Я повторяю, что не знаю всех ответов. Поэтому не ищи их у меня. Ищи Патриархов.
— Пойми, Ватек, твоей целью, не должно быть простое уничтожение тех, кого ты счел тиранами для себя и нашего народа. Ты должен понять их, изучить, и тогда, быть может, прольется чистый свет истины.
— Твои слова утомили меня, Хант. Я хочу есть. Мне нужна кровь.
— Так воспользуйся ее искусственным заменителем. Ведь ты уже давно именно так и питаешься.
— Да, живая кровь уже не так важна для меня.
— Это только первый шаг, Ян. Ты должен это понять.
— А что мне делать с тобой? Ведь восстановить кровные узы я не в силах.
— Заблуждение, друг мой. Просто напои меня своей кровью, и я вернусь.
— Века назад мы пытались таким образом спасти своих братьев.
— В отличие от них мое сознание не готово умереть только оттого, что так сказано Патриархами. И в этом моя сила.
Теперь настал черед Александры сидеть перед кроватью, на которой лежал раненый Терцио. Он был покрыт присосками диагностических машин, а «пауки» бегали по его телу и брали анализы.

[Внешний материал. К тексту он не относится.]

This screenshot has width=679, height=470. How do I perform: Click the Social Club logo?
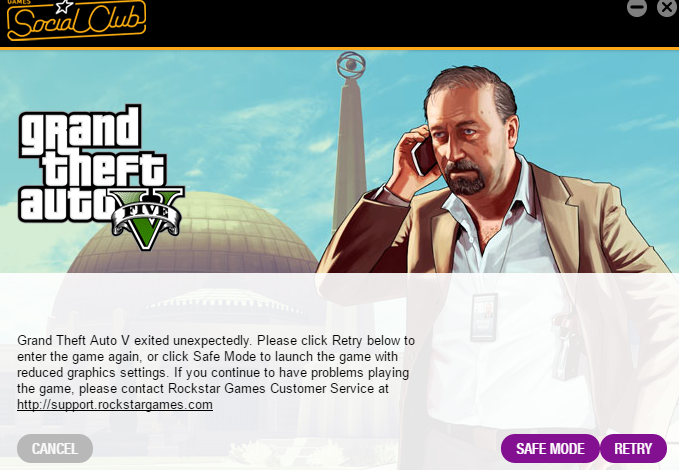(x=76, y=20)
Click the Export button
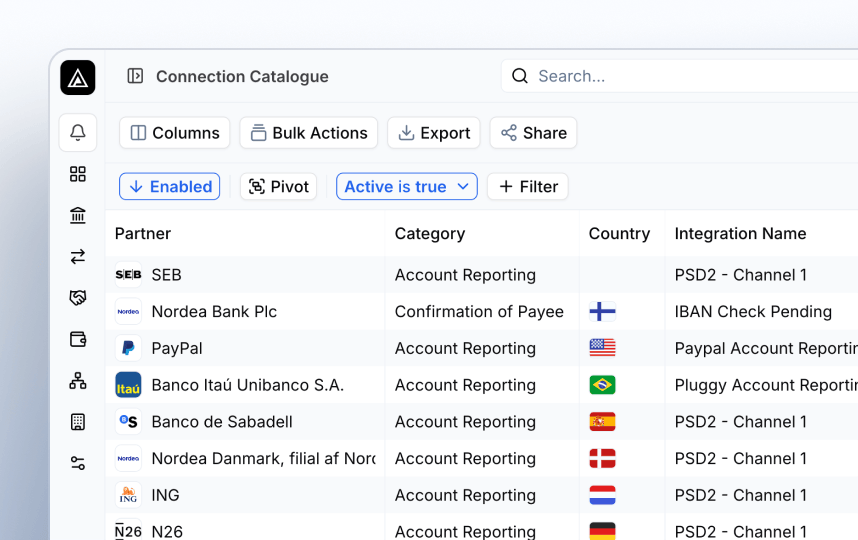 point(434,133)
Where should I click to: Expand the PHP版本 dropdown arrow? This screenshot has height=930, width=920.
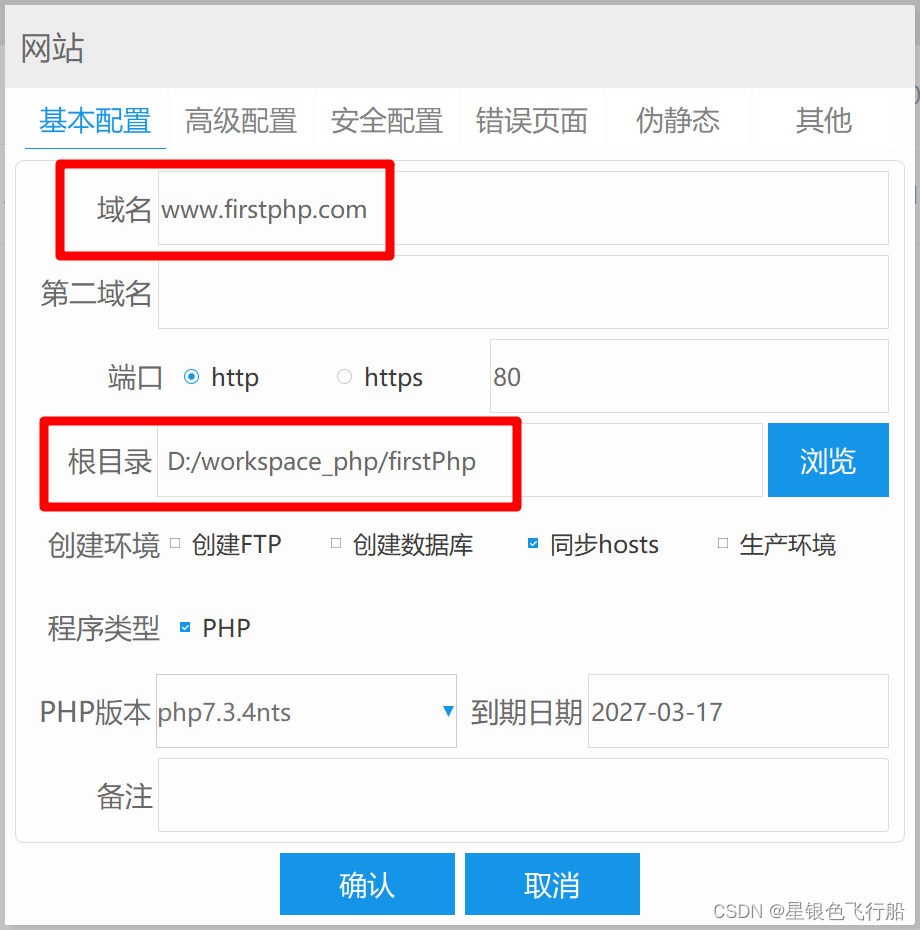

В бою с Даготом он потерял руку, сейчас его плечо вместе с обрубком было помещено в цилиндр клон-клава. Впрочем, каинит мог регенерировать конечность самостоятельно, но механизм ускорял этот процесс.
Александра сидела рядом и держала в ладонях здоровую руку Терцио. Сейчас он находился в анестетическом сне. Что видел Терцио в грезах, оставалось известно только ему.
В палату вошел Ватек. Его лицо хранило былую мрачность. Он встал чуть поодаль и какое-то время наблюдал за дочерью.
— Что ты чувствуешь к нему? — спросил он после долгой паузы.
— Не знаю… какая разница.
— Мне это интересно.
— Отцовская ревность? Мы же живем в свободное время.
— Хватит паясничать, Александра. Мы не герои мыльных опер. Я имел в виду, чувствуешь ли ты, что исходит от Терцио.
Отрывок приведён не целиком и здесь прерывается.